_Your objective_: Could you return, exactly as written, every line from the one containing "Click the China flag icon" through the last line of the entries below, leaving out the pictures?

_Provided information_:

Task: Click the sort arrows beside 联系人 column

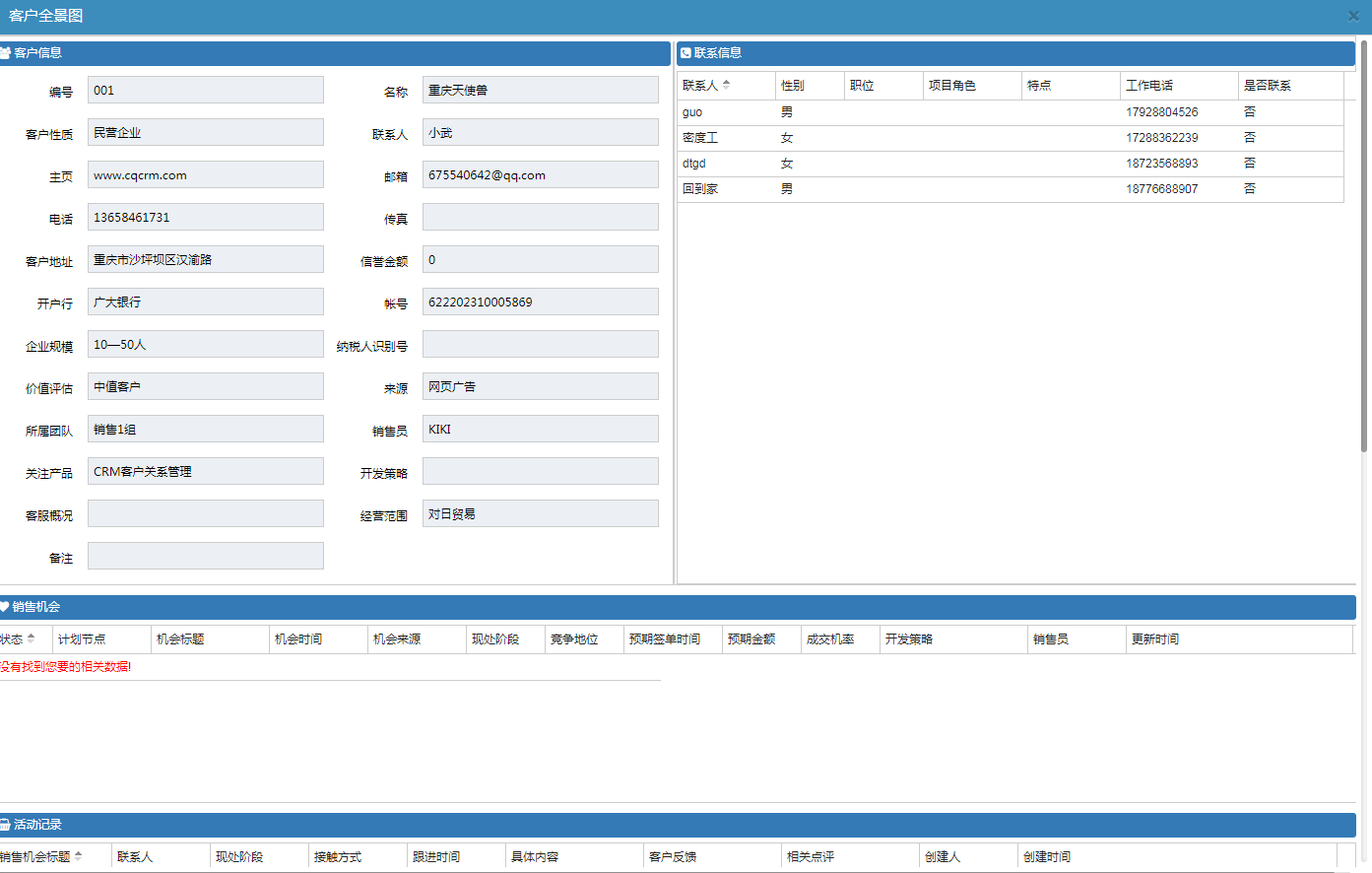Action: (x=727, y=86)
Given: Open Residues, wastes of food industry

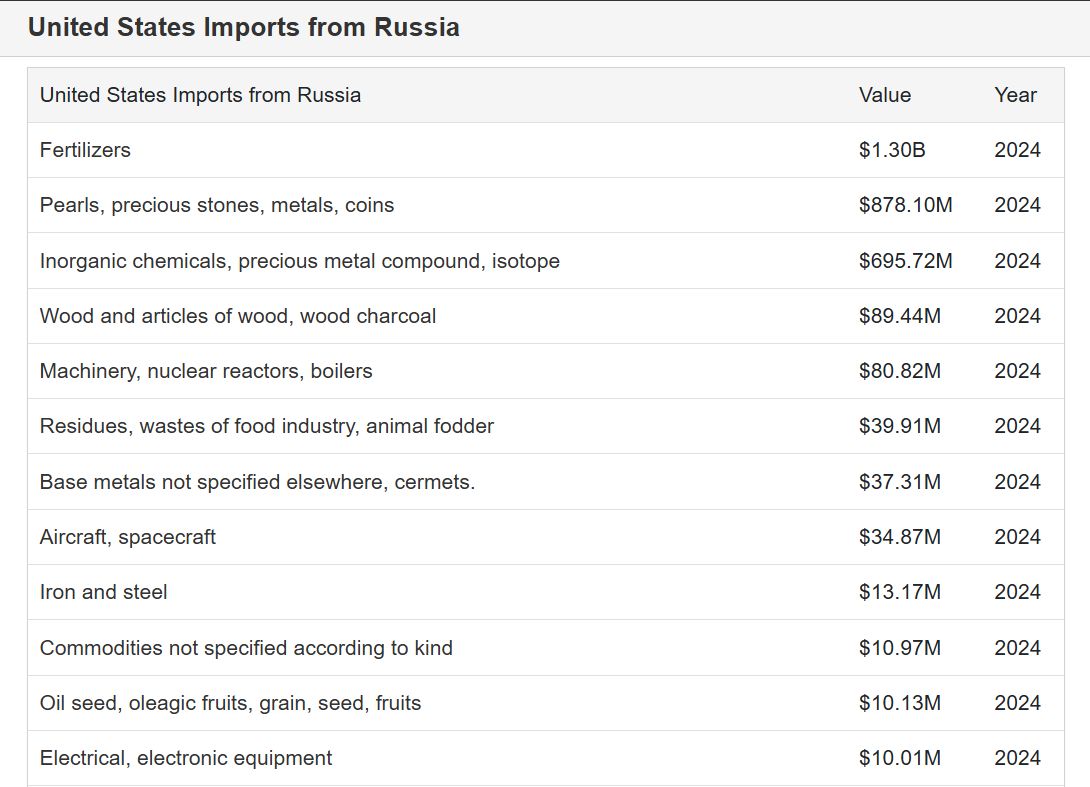Looking at the screenshot, I should click(x=267, y=426).
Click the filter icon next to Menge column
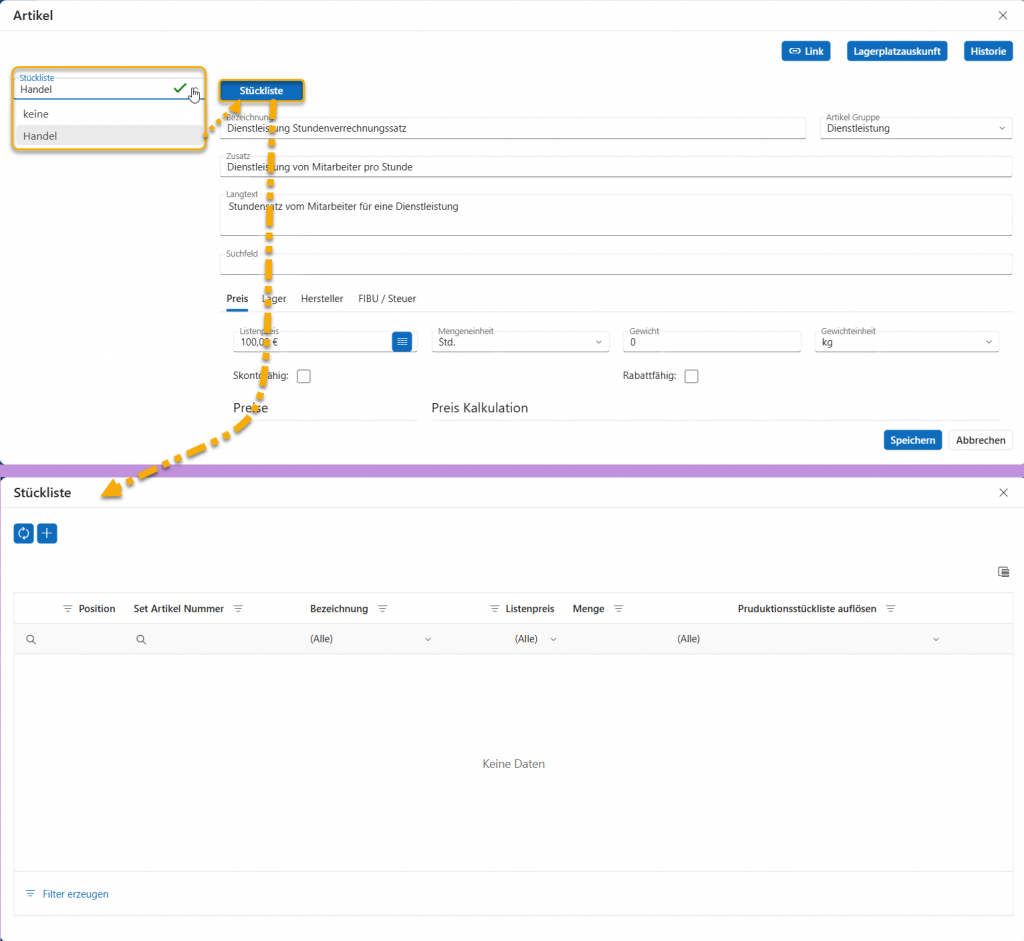The width and height of the screenshot is (1024, 941). [618, 609]
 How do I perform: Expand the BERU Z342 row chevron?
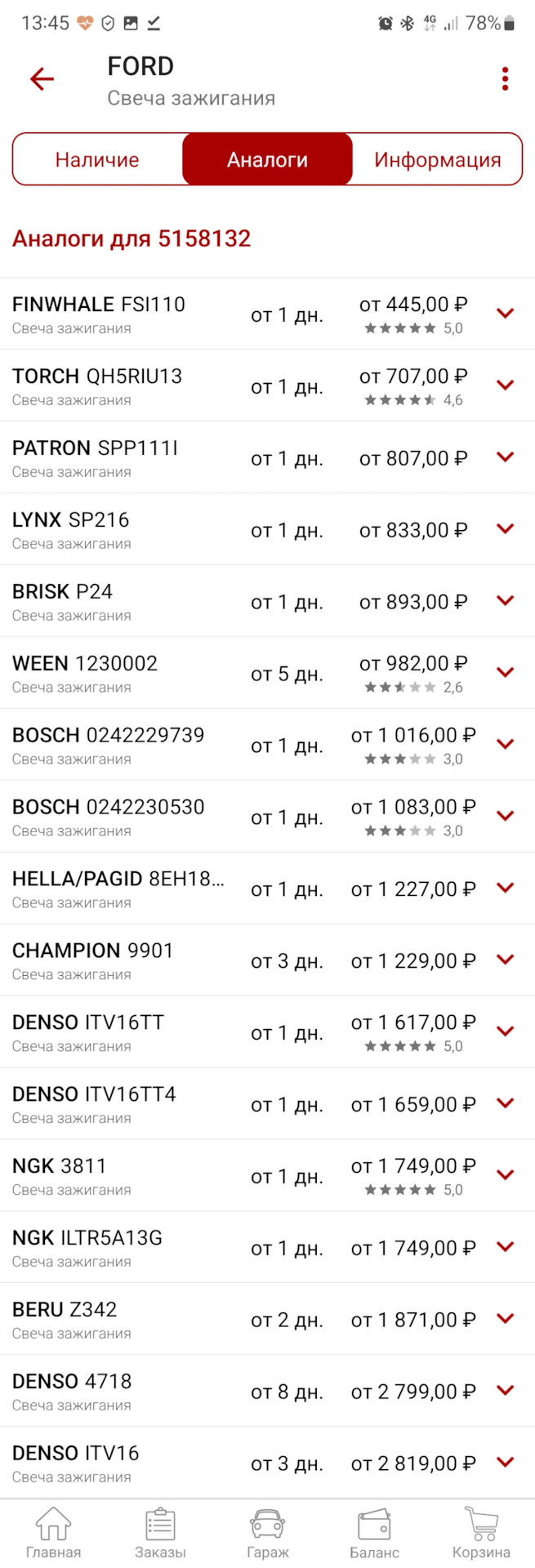click(506, 1319)
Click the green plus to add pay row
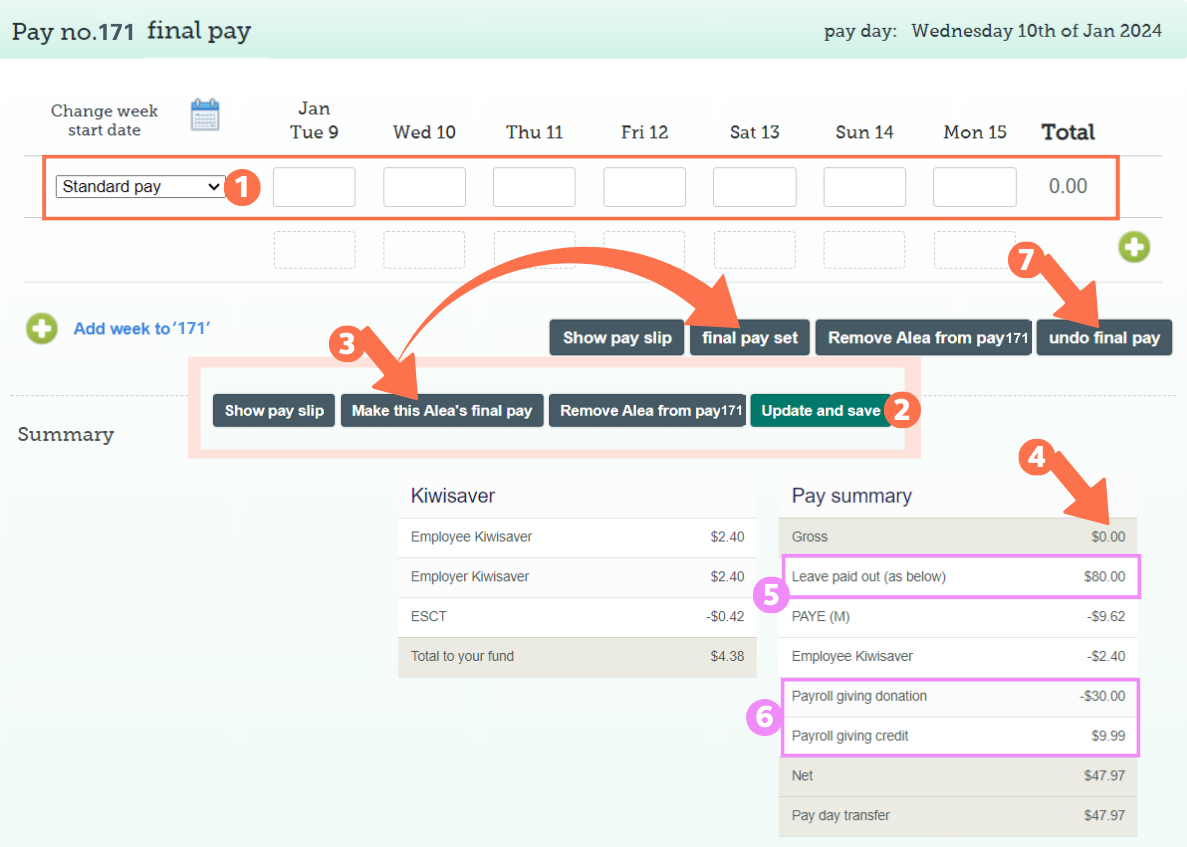Image resolution: width=1187 pixels, height=847 pixels. pyautogui.click(x=1134, y=247)
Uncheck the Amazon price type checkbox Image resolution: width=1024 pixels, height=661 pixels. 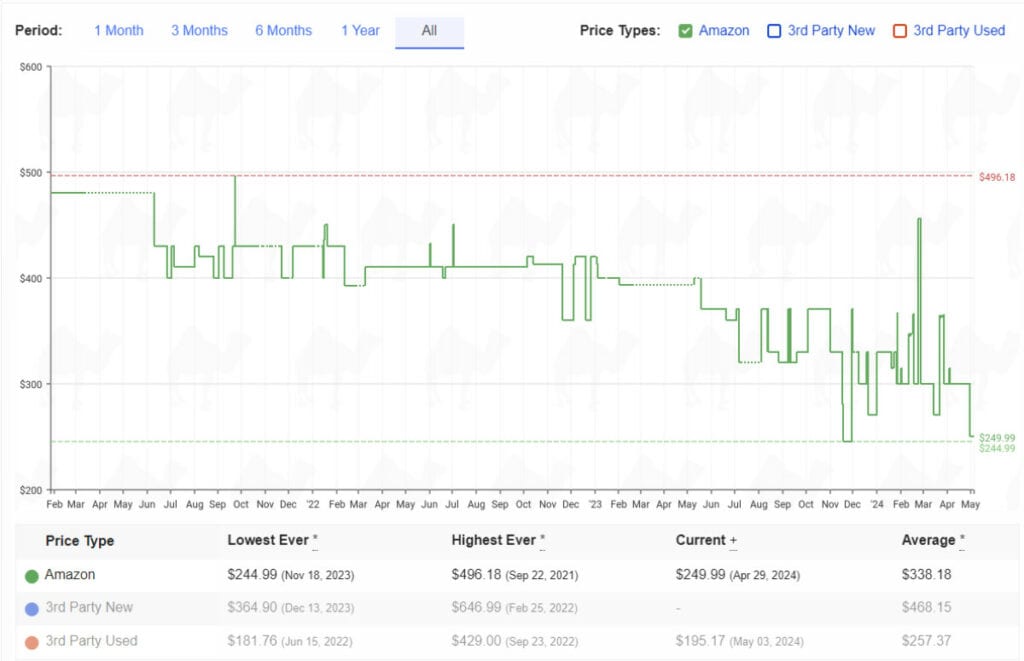tap(685, 31)
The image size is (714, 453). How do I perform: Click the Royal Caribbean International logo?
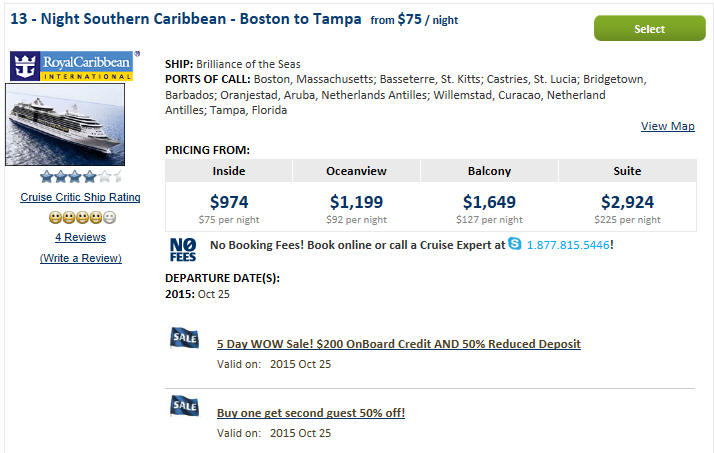(x=71, y=66)
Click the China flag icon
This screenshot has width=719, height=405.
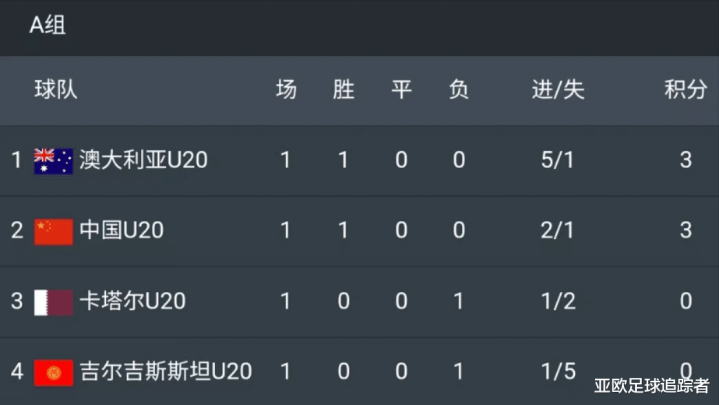pyautogui.click(x=53, y=232)
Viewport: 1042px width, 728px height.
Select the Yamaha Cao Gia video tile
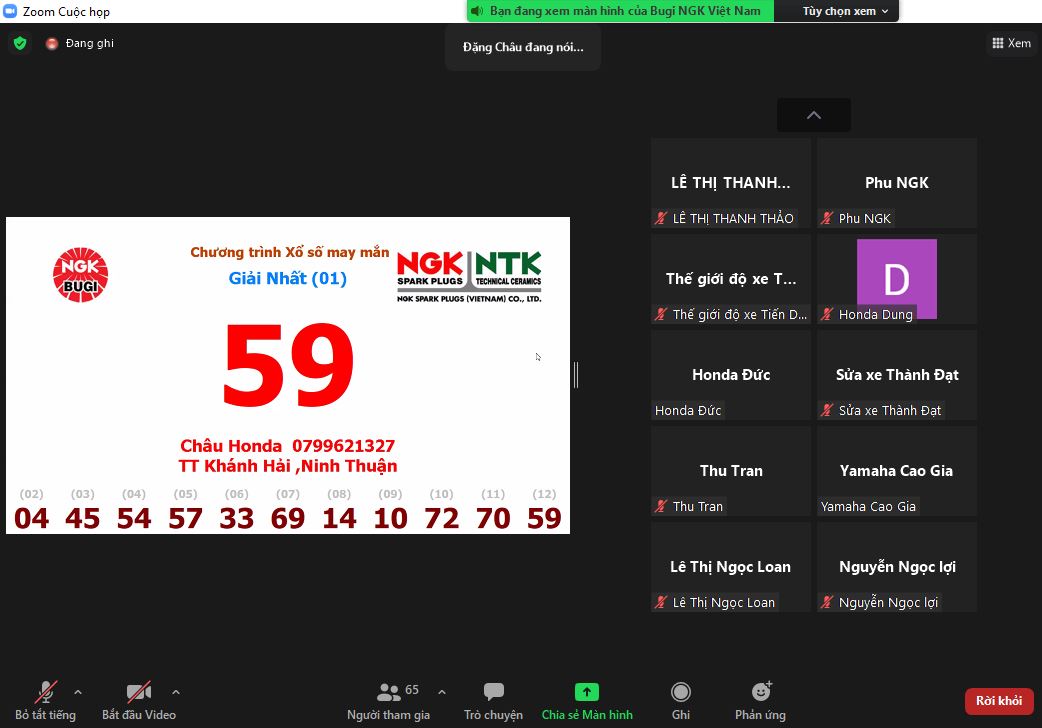coord(896,471)
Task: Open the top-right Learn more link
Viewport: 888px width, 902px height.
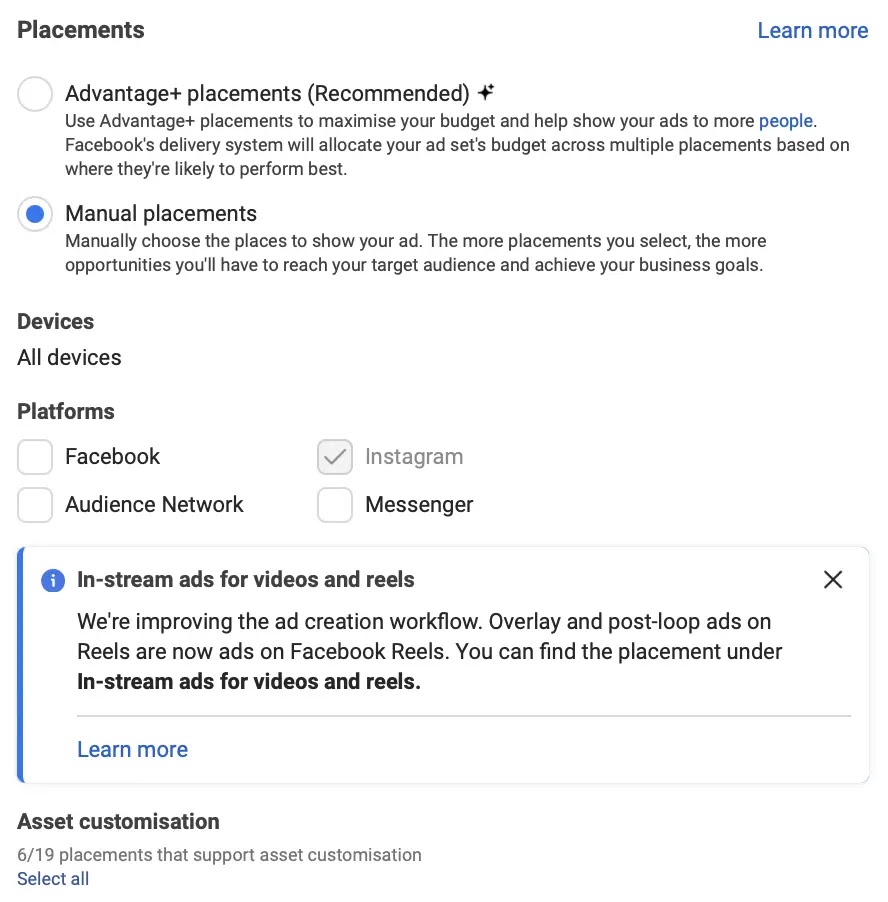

_Response box_:
Click the China flag icon
This screenshot has width=719, height=405.
pyautogui.click(x=53, y=232)
Viewport: 1042px width, 728px height.
Select the Yamaha Cao Gia video tile
coord(896,471)
Task: Open the top-right Learn more link
Viewport: 888px width, 902px height.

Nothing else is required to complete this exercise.